Age of Empires. I thought that was brilliant. I mean, I love the fact that my kids played
Age of Empires because they learned a lot about history. And the fact they tried reasonably
hard to make it at least representative of the kind of events that happened in history
was really nice. It was super exciting to see that. So for us, it was about building those
worlds that were rich enough to make it worth doing. Like, why are you doing all these things?
And that's why I read Alert and all these kind of varieties that we introduced as well.
Yeah, I mean, I think if you have a story in mind, it's good to spend a lot of time developing, you know, sort of that, the unseen base for it.
I think there's a tendency in games nowadays for, you know, them to develop a Bible for the story world and then feel like, well, we've done all this work on the Bible.
We should show it to people.
We should, like, give people, you know, indices and codexes and things like that so they can see everything.
But it kind of takes the mystery away.
I feel, you know, you look back at stuff like the Star Wars movies
and they were more interesting when you didn't necessarily know
what happened to Anakin Skywalker.
You know, it was like something bad happened back then
and here's the result.
So it, you know, I guess what I'm saying is Command and Conquer is still
from that era where it was okay to leave questions unanswered
and let, you know, gamers kind of make their own decisions about things
and come to their own conclusions.
Yeah, I mean, I think it was,
and not just okay, but I also think that
in many categories of games,
exposition wasn't really the point,
and to some extent still isn't the point in games.
Interaction is the point.
So you have to be very careful about your spectacle
and your exposition.
When you're trying to balance an entertainment experience,
if you get too deep in the exposition,
emphasize too much on the spectacle,
you take away from the very thing
that's making people's,
take this type of entertainment over another.
Hollywood's very good at spectacle, and games are quite good at it too.
And it's good for bits and pieces, but if you take it too far,
you're not, unless you're doing something like an immersion or something like that,
which actually makes the spectacle's part of being part of something,
it's very easy to get lost in it.
And I think the stories in the worlds are, origin used to say we create worlds.
I mean, they weren't kidding.
You know, the whole Ultima series were all about the story,
the depth. Yeah, and there's nothing wrong with that either. I mean, I love RPGs and I love,
me too, you know, just soaking myself in those worlds, you know, and really getting immersed.
But, you know, it's nice when they hold a little bit back. And you're left kind of like saying,
hmm, but what about this other thing that they never really explained? Yeah. As long as it, you know,
has sort of a logical underpinning that, you know, the writers can defend, then I think it holds up
even if they don't tell you everything.
You're reminding me, I can't remember the movie now, but it was about movie making.
About movie making?
The movie was about movie making.
And there's a scene where the guy has got a sword and he's got another guy.

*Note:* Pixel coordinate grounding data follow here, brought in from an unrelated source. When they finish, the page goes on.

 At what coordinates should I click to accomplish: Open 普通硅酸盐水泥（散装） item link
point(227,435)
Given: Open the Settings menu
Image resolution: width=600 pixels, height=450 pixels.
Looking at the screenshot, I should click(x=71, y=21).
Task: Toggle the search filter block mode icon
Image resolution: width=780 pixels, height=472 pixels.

He's okay, well, here's the director.
The director comes to, okay, what you're going to do is you're going to come in with a sword.
You're going to take him and just whack his head off.

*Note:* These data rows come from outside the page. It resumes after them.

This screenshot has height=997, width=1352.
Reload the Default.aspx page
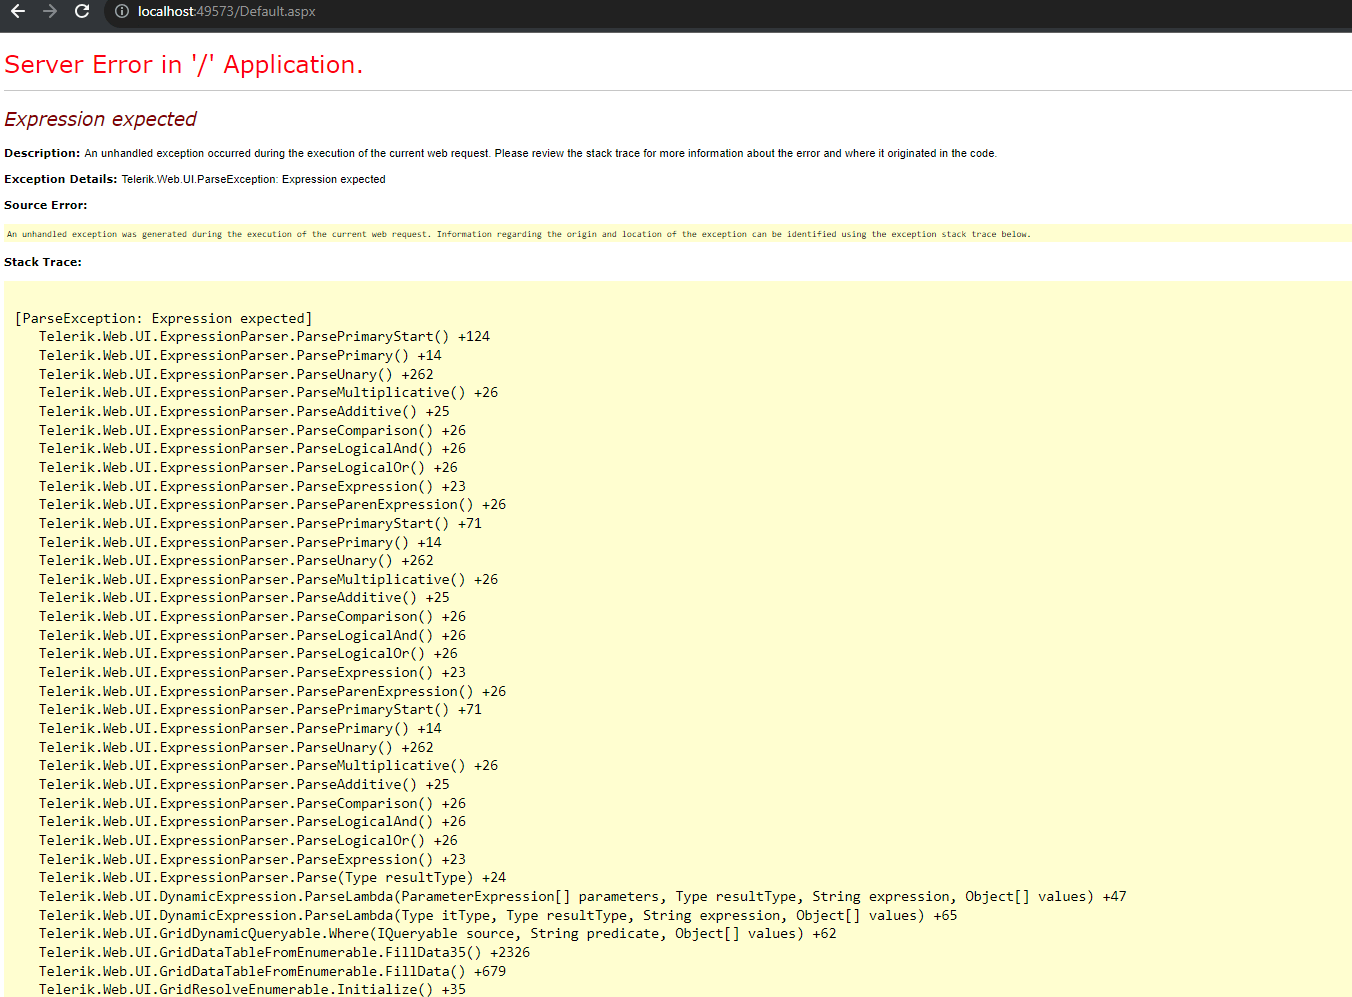pyautogui.click(x=82, y=12)
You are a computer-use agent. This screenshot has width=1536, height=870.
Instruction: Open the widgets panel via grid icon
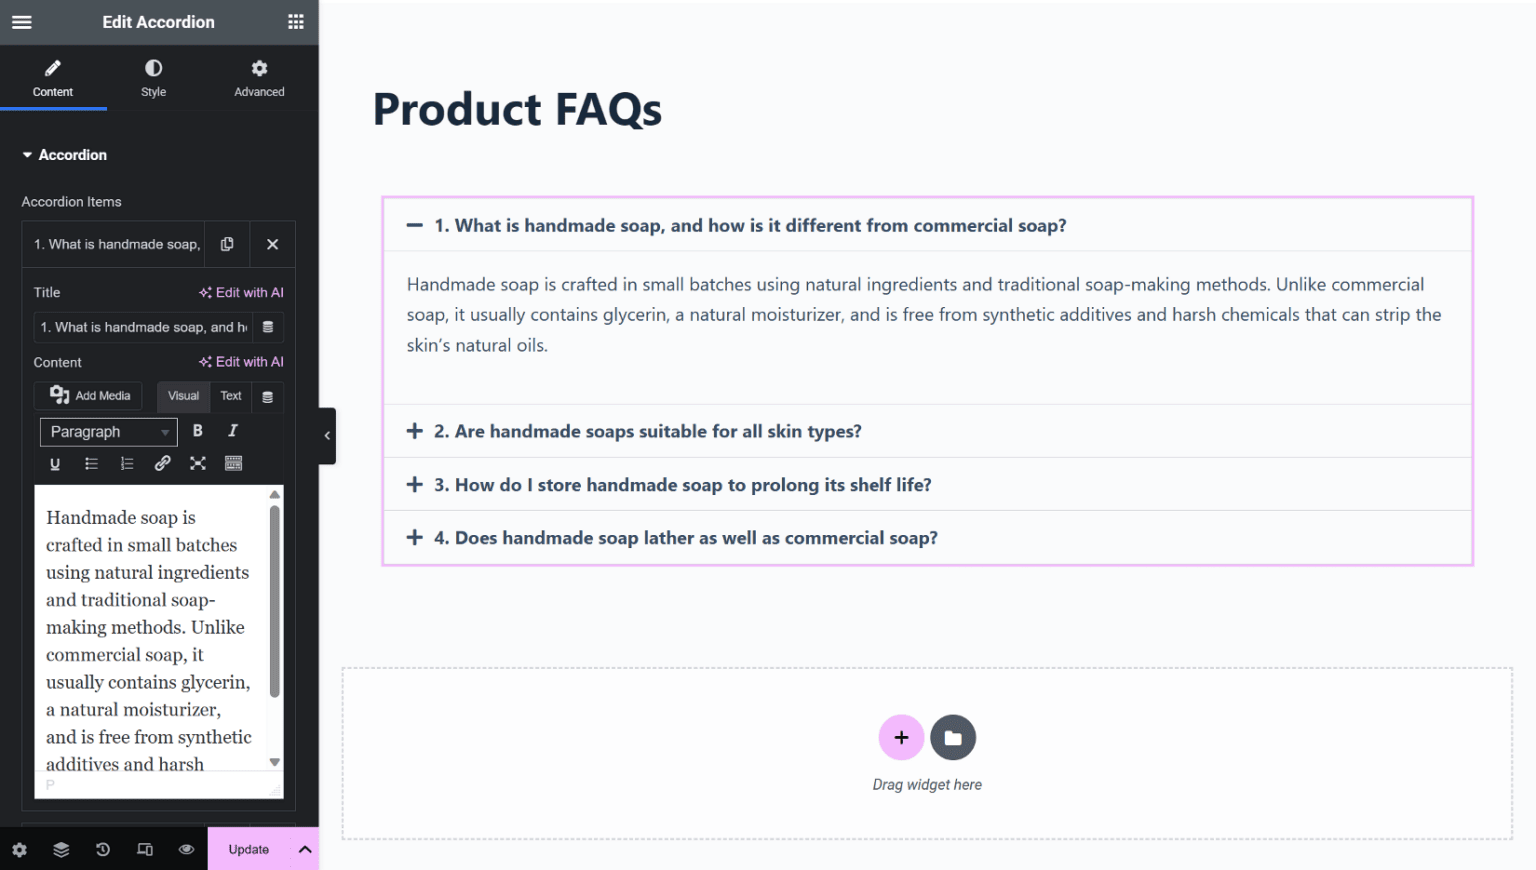pyautogui.click(x=295, y=21)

And he goes, all right, so what's my motivation?
And it's like, okay, wait.
But it's important, right?
Was that Hail Caesar?
I can't remember now.
But I remember laughing and going, but of course, that actually matters because any actor, no matter what they're doing,
even if it's something as base as lobbing a guy's head off, there's part of it is like, am I doing it out of vengeance?
Am I doing it because I'm a fighter?
Am I doing it?
And that could inform.
It could inform the body motion.
It could form a lot of things.
And even the simplest thing like that, where you're sure it could be exactly the same no matter what.
It actually could be pretty different.
So part of what made Command and Conquer fun, I think, was, you know, here is Nekumba or what Nucumba.
He doesn't agree with us.
So we're going to deal with him.
Go burn the village to the ground and kill him.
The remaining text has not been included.